No olvidemos que Zola fue el autor de aquel famoso "J’accuse" con el que defendió como si fuera el mejor de sus amigos a un tal capitán Dreyfus, que probablemente por ser judío fue acusado de alta traición, lo que en aquel siglo de pasiones de alto voltaje llevaba consigo la pérdida del honor, tan importante como lo que más.

Ese deshonor tan temido y que hoy ni sabemos muy bien cómo se escribe en el catálogo de vergüenzas.

Al releerlo, veinte años después, a lo Alejandro Dumas, caes en la cuenta de que por encima de todas las tragedias, de todas las monstruosidades de una sociedad injusta, que no cambiaría con los siglos, en esta odisea de Zola, el amor hecho sexo o lo contrario es la constante, la que mueve cada una de sus miles de páginas.

Pero en general es el amor carnal, sin romanticismo, aunque haya excepciones como cuando en "L’Oeuvre" (La Obra), un pintor se enamora de la pintura de mujer que pinta constantemente, sin terminarla nunca, porque siempre le parece incompleta, necesaria de un retoque. A medida que el amor crece por los trazos que se pierden en un lienzo mil veces retocado, disminuye el amor que siente por la modelo del cuadro, su propia esposa.

Y entonces se produce una lucha desesperada y desesperante, a tarascadas, a gritos, por el amor del pintor que una noche, a la luz de unas pobres y escasas velas, se libran la mujer pintada y la mujer que ha posado durante horas de helado tiempo. Ella lo ha hecho por el amor que profesa a Claude, el pintor sin causa, sin esperanza, que ha cesado de quererla, incluso físicamente, porque dice que todas sus fuerzas, hasta las más íntimas, tiene que reservarlas para ella, para la otra, la del cuadro.
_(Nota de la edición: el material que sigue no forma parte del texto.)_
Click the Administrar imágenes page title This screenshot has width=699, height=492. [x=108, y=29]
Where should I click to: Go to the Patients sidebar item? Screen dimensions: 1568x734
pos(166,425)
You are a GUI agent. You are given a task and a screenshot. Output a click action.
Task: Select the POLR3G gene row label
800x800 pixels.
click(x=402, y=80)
Y una noche de locura, quizá había luna llena, Zola no lo precisa, las dos mujeres llegan al espantoso enfrentamiento final. La modelo, la que existe en carne y hueso, consigue finalmente que Claude deje de lado el maldito cuadro y para alejarlo definitivamente de la tentación, cree la pobre, lo arrastra hacia la cama en la que hasta ahora habían sido tan felices:

- ¡Ya lo verás, te cogeré así, te besaré los ojos, la boca, cada pedacito de tu cuerpo. Te calentaré entre mis pechos, ataré mis piernas a las tuyas. Seré tu respiración, tu sangre, tu carne…!

Y sigue, sigue el amor por los pisos lujosos ("tiene calefacción en la escalera", se extasía el portero delante de un recién llegado) y en las buhardillas donde viven las criadas.
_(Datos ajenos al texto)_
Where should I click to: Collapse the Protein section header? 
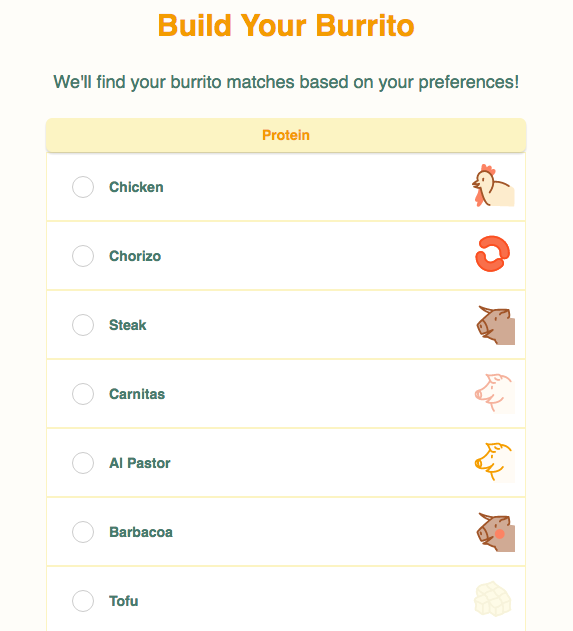coord(286,135)
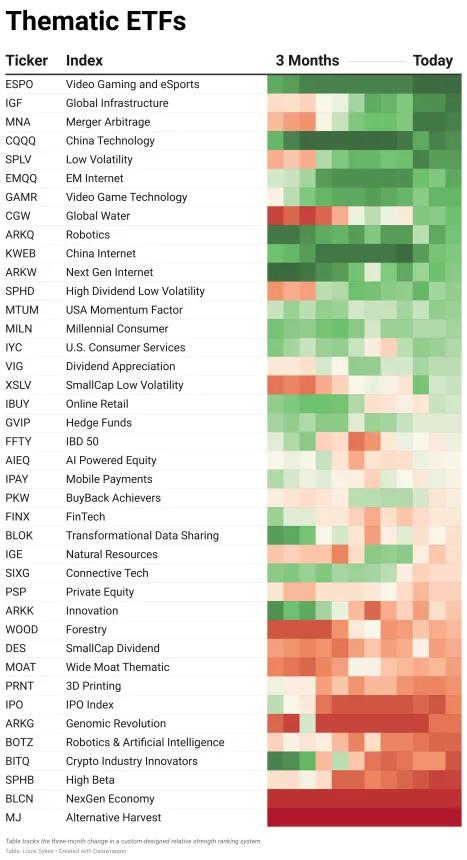Viewport: 467px width, 860px height.
Task: Select the Genomic Revolution index name
Action: tap(116, 723)
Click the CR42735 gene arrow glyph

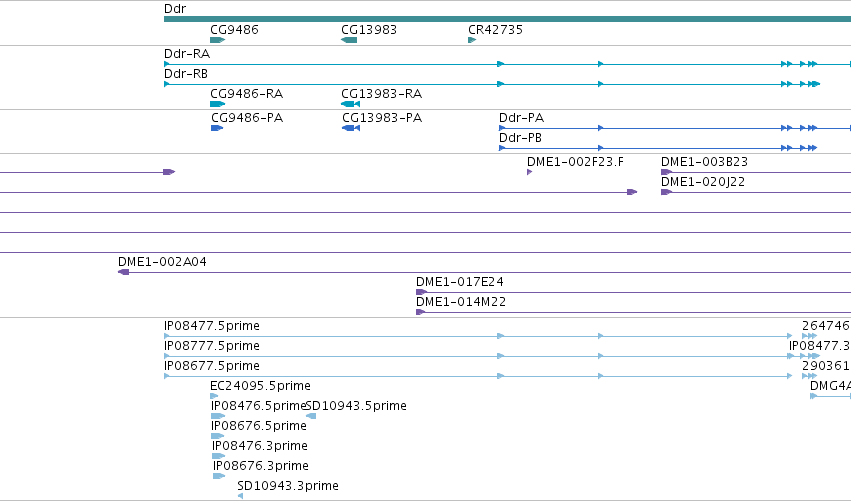472,40
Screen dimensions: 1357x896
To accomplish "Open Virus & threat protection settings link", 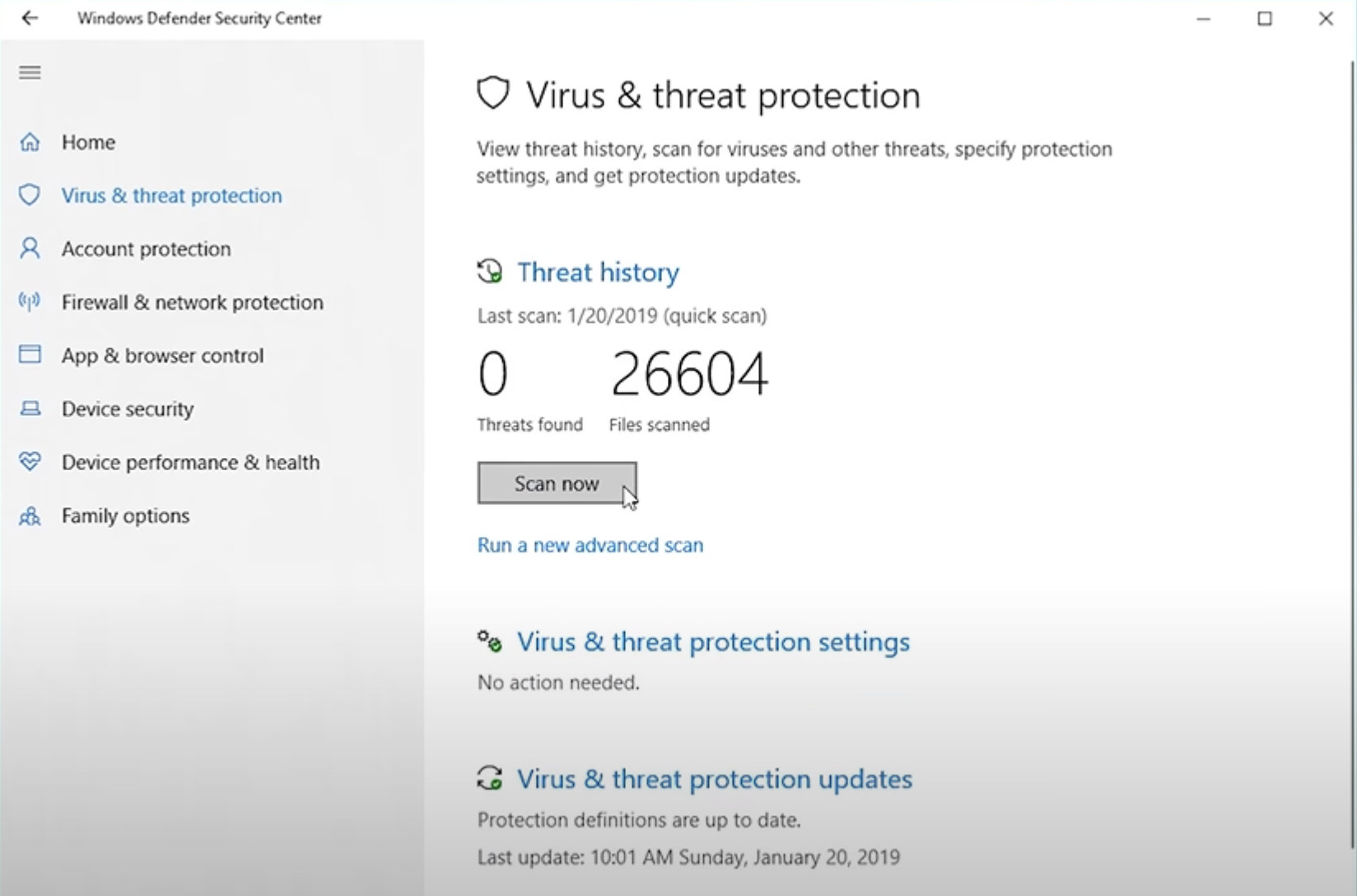I will [713, 642].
El sexo que todo lo puede revolotea y se despeña escaleras abajo y de pronto hace alto en un piso encopetado o vuelve a subir a las "chambres de bonnes", donde ellas, las sirvientas, las más pobres, quieren vivir como los señoritos de abajo que fornican sin pedirle permiso a nadie.

"La Bête humaine" (La bestia humana), "Au bonheur des dames" (El paraíso de las mujeres), "L’Argent" (El dinero)... Cada título es la aventura de una serie de personajes, movidos esencialmente por el dinero y por el sexo, que entonces se llamaba amor. O lo contrario, que nunca se sabe.
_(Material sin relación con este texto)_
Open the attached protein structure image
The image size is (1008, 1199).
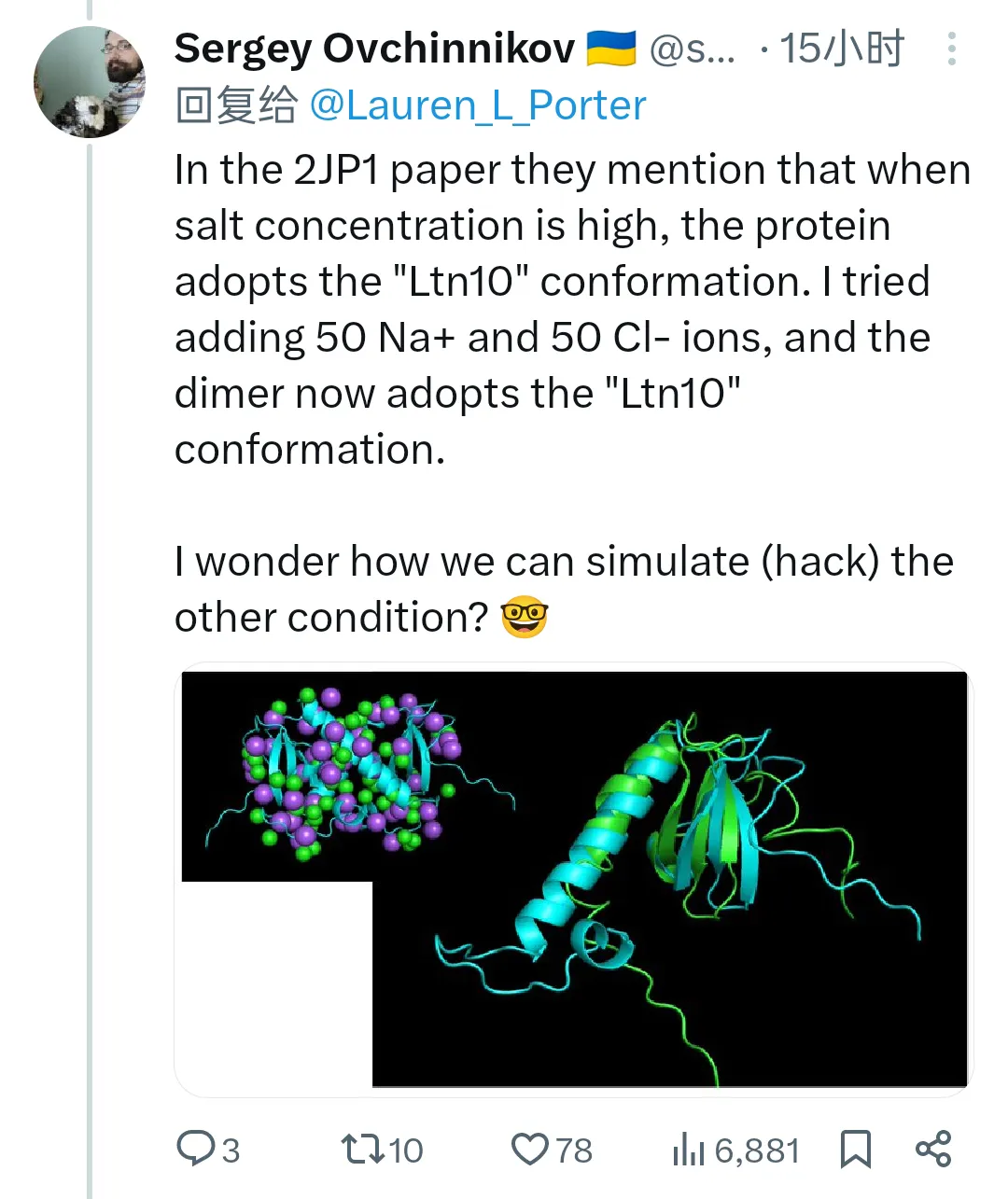click(x=574, y=879)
Tan bestial como en el siglo veintiuno, pero Zola no cede a las intimidaciones y cuenta y cuenta y no para de contar. Injusticia, bestialidad, abusos, riqueza y miseria. Todo envuelto en un fraseo de las mil y una noches.

Zola es el encantador de serpientes que fascina al lector y le hace vivir cada una de sus aventuras en pos del poder (L’argent, El dinero) pero casi siempre vuelve a lo que para sus personajes resulta esencial, el sexo-amor.

Y surge de la nada o del todo que nadie veía venir uno de sus más adorables personajes, "Nana", la niña nacida en el barrizal de la pobreza de un barrio sin nombre ni vida y que gracias a los talentos secretos a voces que un dios le ha dado escala por la sociedad arriba, la misma que había rechazado a toda su familia, hasta el púlpito del sexo sin compromiso, comprado a tanto la noche, donde los ricos, los poderosos, y hasta los más pobres, cuando pueden, quieren poseer a Nana, la diosa del amor.

Y por ella, los más pudientes le rinden tributo poniendo todo lo que tienen a esos pies que todas las mujeres desearían tener. A los pies del deseo, de una noche entre las sábanas del lecho suntuoso que Nana se ha inventado para castigar, a su manera, la fortuna y la devoción.